Additionally, Cicero said she reached out to Roger L. Putnam Vocational Technical Academy in Springfield to join in the career fair to help students explore school choices.
“Students don’t know about schools like Putnam, yet in 8th grade they have to choose one,” she said. “They mostly know that their sibling attends a school. (The career fair) is another way to show students different paths they can take to high school.”
Christina Darkwak, a junior at Roger L. Putnam Vocational Technical Academy, said she is an aspiring hairstylist who is currently enrolled in the marketing shop class which was represented at Tuesday’s career fair.
“I came here to talk to students to hopefully get them to understand all that Roger L. Putnam Vocational Technical Academy has to explore like the marketing shop class,” Darkwak said. “We also have criminal justice, cosmetology, and lots of other different choices to help students explore their passions. I know that Putnam has prepared me; I wouldn’t have the background information and the know how if I had gone to any other school. Plus depending on the shop, a student can receive their certificate before leaving high school.”
Darkwak said she would tell parents to encourage their students to come to vocational-technology schools. “Students will be more prepared either way,” Darkwak said, “If they go to college or into the workforce, they will have that extra steppingstone.”
Cicero said the career fair was an attempt to show students the job opportunities available to them in the Springfield area. As a graduate of Springfield schools herself, Cicero said she could not imagine working in any other school district.

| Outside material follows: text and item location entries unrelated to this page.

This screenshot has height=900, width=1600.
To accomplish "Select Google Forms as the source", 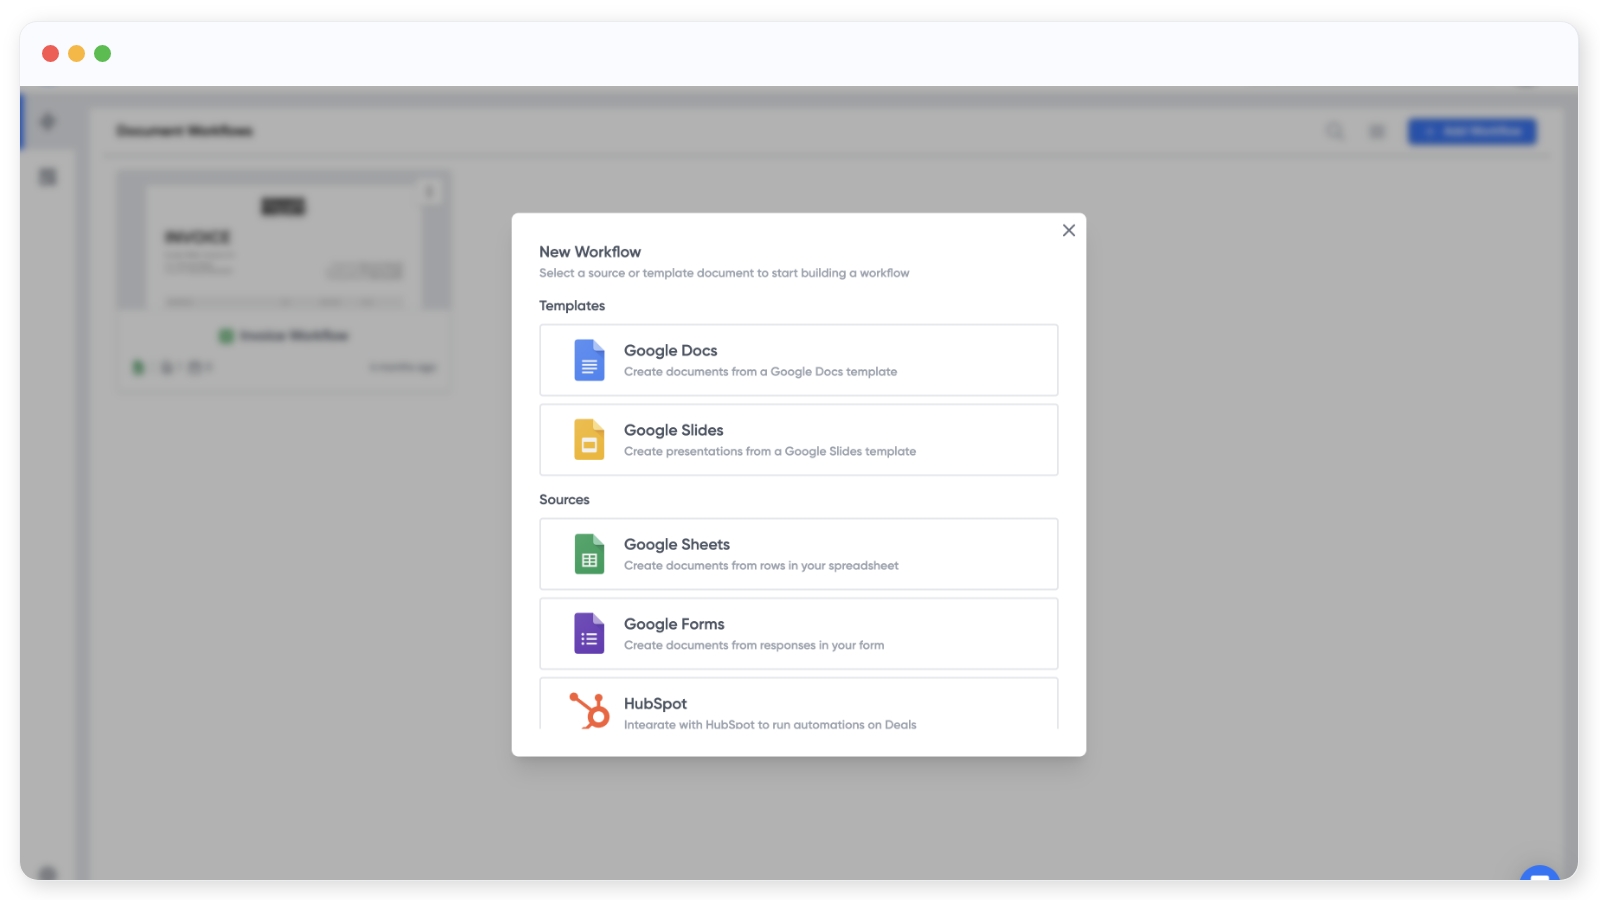I will 798,634.
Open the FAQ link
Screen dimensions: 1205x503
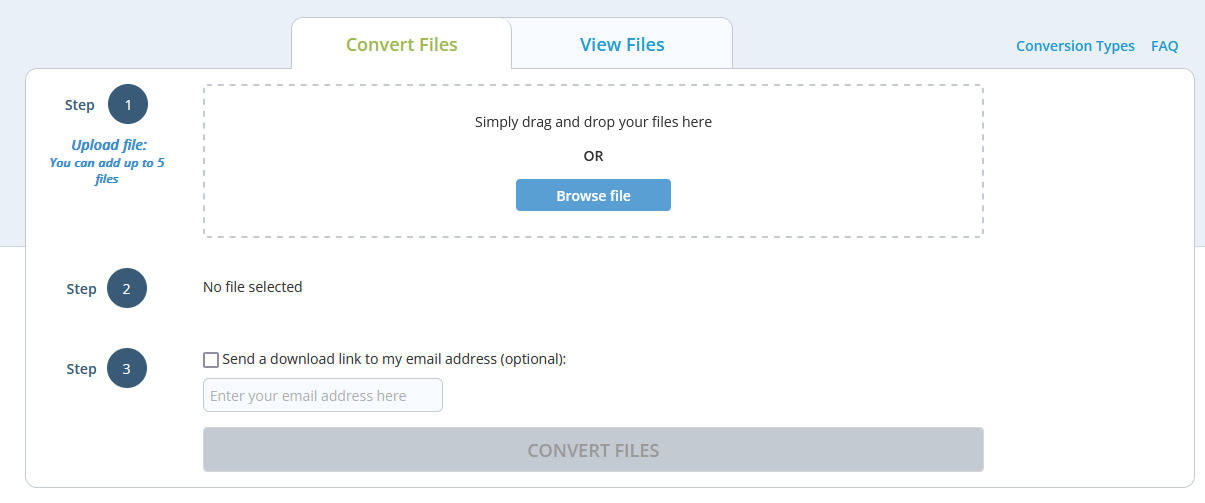1165,46
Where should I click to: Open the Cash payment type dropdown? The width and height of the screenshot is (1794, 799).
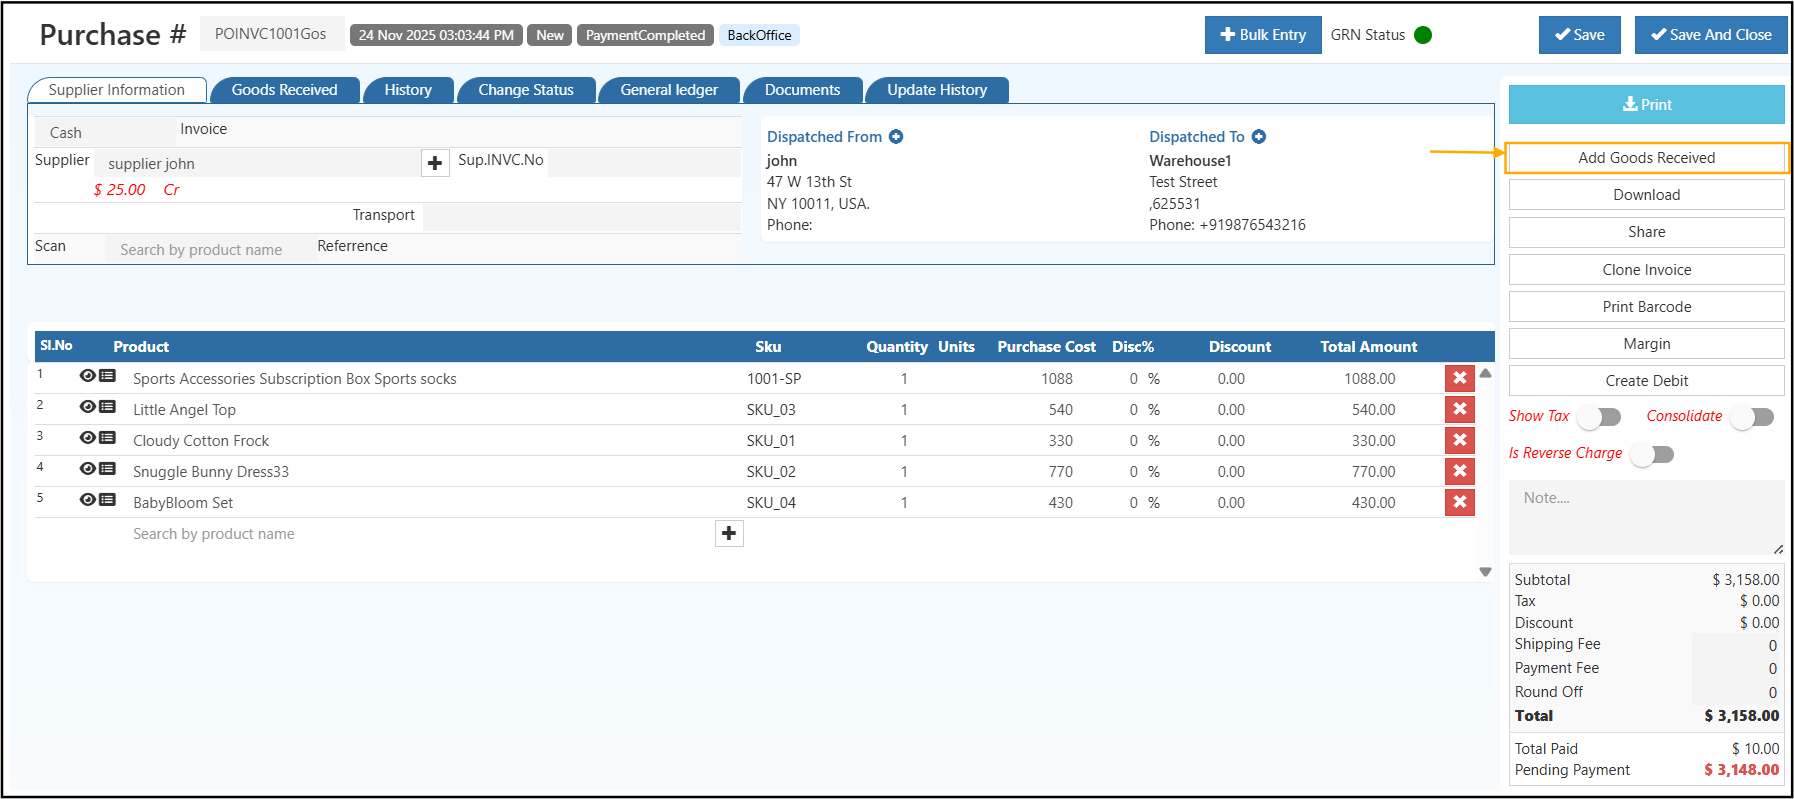point(104,132)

Cicero said the main goal of the career fair is to motivate students and arm them with the knowledge that the career mentors present at Tuesday’s fair have all been in the students’ shoes. During her first-year teaching, she had to learn how to budget, spend money and plan.
Principal Kristen Hughes said the assignment is in connection with the school district’s goal of “reimaging school through project-based learning.”
The career fair kicked off a math and writing project where the students will research a career. Using what they learned at the career fair, students embarked on a hands-on math lesson by creating monthly budgets.
A financial advisor was at the event who helped students create hypothetical budgets for the careers they were interested in, calculating taxes, savings, the cost of home and car, and variable expenses such as clothes and food, Cicero told The Republican.
Later, for the writing portion of the project, Cicero said students will research a career and write a mock cover letter to a future employer.